Głogowianie pamiętają okres świetności budynku nad Odrą, w którym kiedyś mieściła się restauracja Neptun. Odbywały się w niej zabawy, wesela i uroczystości rodzinne. Budynek z biegiem lat popadł w zapomnienie. Głogowianie z rozrzewnieniem wspominają lata świetności Neptuna.
– Pamiętam, pamiętam gdy w restauracji Neptun były organizowane wspaniałe zabawy – mówi Józef Wieczorkowski – Razem z żoną i przyjaciółmi dobrze się tam bawiliśmy. Czasem żal, że taki niegdyś piękny obiekt niszczeje.
Teren przy Neptunie porósł wysoką trawą, leżą tam zwały ziemi. Budynki , dawniej mieszkalne, to już rudery z powybijanymi oknami . W bardzo upalne dni , gdy woda opadła, na dnie Zatoki można było zobaczyć szkielety starych barek, które kiedyś pływały po Odrze. Zatokę Neptuna odwiedzają mieszkańcy Starówki, wędkarze, miłośnicy historii i wodniacy.

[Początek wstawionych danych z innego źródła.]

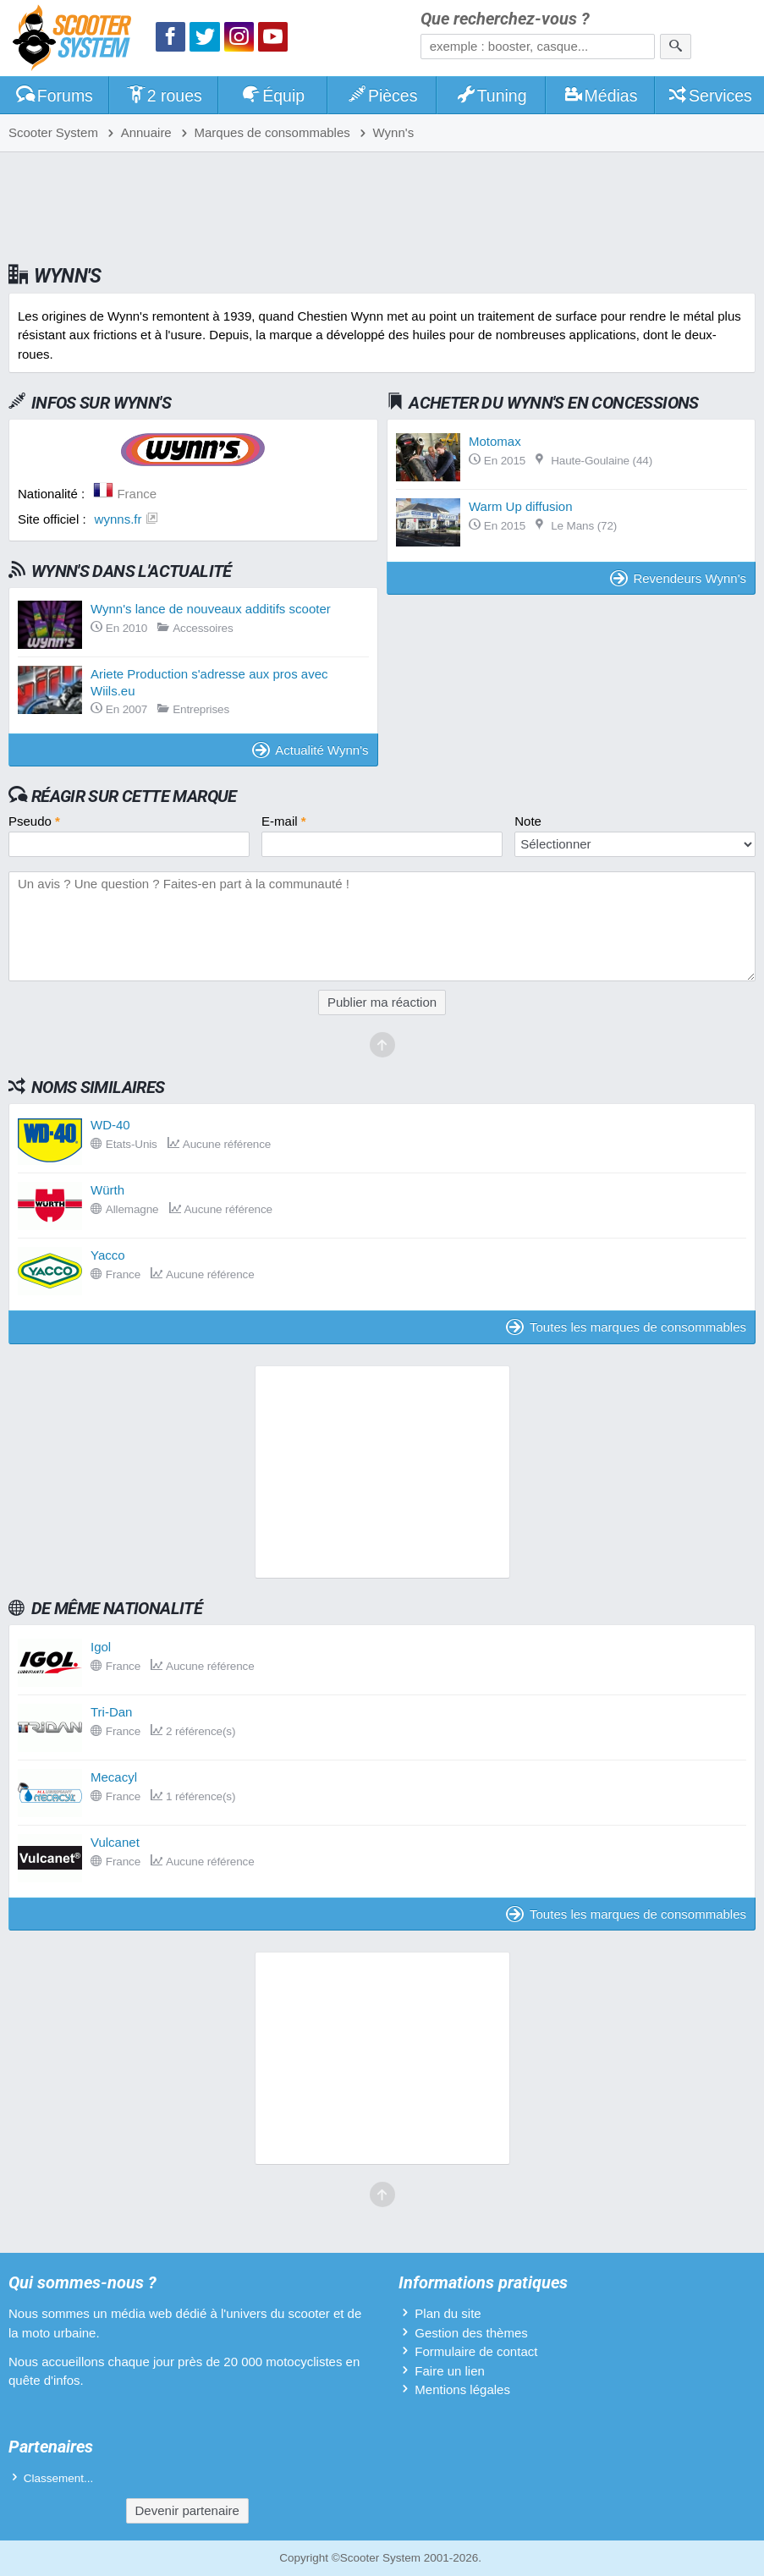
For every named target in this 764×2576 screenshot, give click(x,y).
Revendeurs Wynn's (678, 578)
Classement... (59, 2478)
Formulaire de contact (476, 2351)
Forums (54, 95)
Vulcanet (115, 1842)
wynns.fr (118, 519)
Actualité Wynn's (310, 750)
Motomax (495, 441)
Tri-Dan (111, 1712)
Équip (273, 95)
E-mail (283, 821)
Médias (600, 95)
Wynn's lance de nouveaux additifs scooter (211, 608)
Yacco (108, 1255)
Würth (107, 1190)
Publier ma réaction (382, 1002)
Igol (101, 1647)
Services (709, 95)
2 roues (163, 95)
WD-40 (110, 1125)
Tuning (491, 95)
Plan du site (448, 2313)
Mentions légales (462, 2389)
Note (527, 821)
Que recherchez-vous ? (505, 19)
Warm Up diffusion (521, 506)
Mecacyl (114, 1777)
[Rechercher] (675, 46)
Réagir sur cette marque (134, 796)
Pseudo (34, 821)
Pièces (381, 95)
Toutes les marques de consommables (626, 1327)
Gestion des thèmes (471, 2333)
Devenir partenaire (187, 2510)
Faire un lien (450, 2371)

– Nad Zatoką Neptuna jestem codziennie. Przychodzę z psami na spacer – mówi Grzegorz Szustkowski. – Nie pamiętam czasów świetności tego miejsca, ale moi rodzice pamiętają. Ojciec przyjeżdża tutaj na wędkowanie.
Gmina Miejska w Głogowie przygotowuje się do zagospodarowania terenu nad Odrą. Zgodnie z planami zmian doczeka się Bulwar Nadodrzański. Zakres prac obejmuje przygotowanie Bulwaru na potrzeby rekreacji i wypoczynku oraz na organizację miejskich imprez. W tym roku, zgodnie z opracowaną dokumentacją, planuje się zrealizować I etap prac.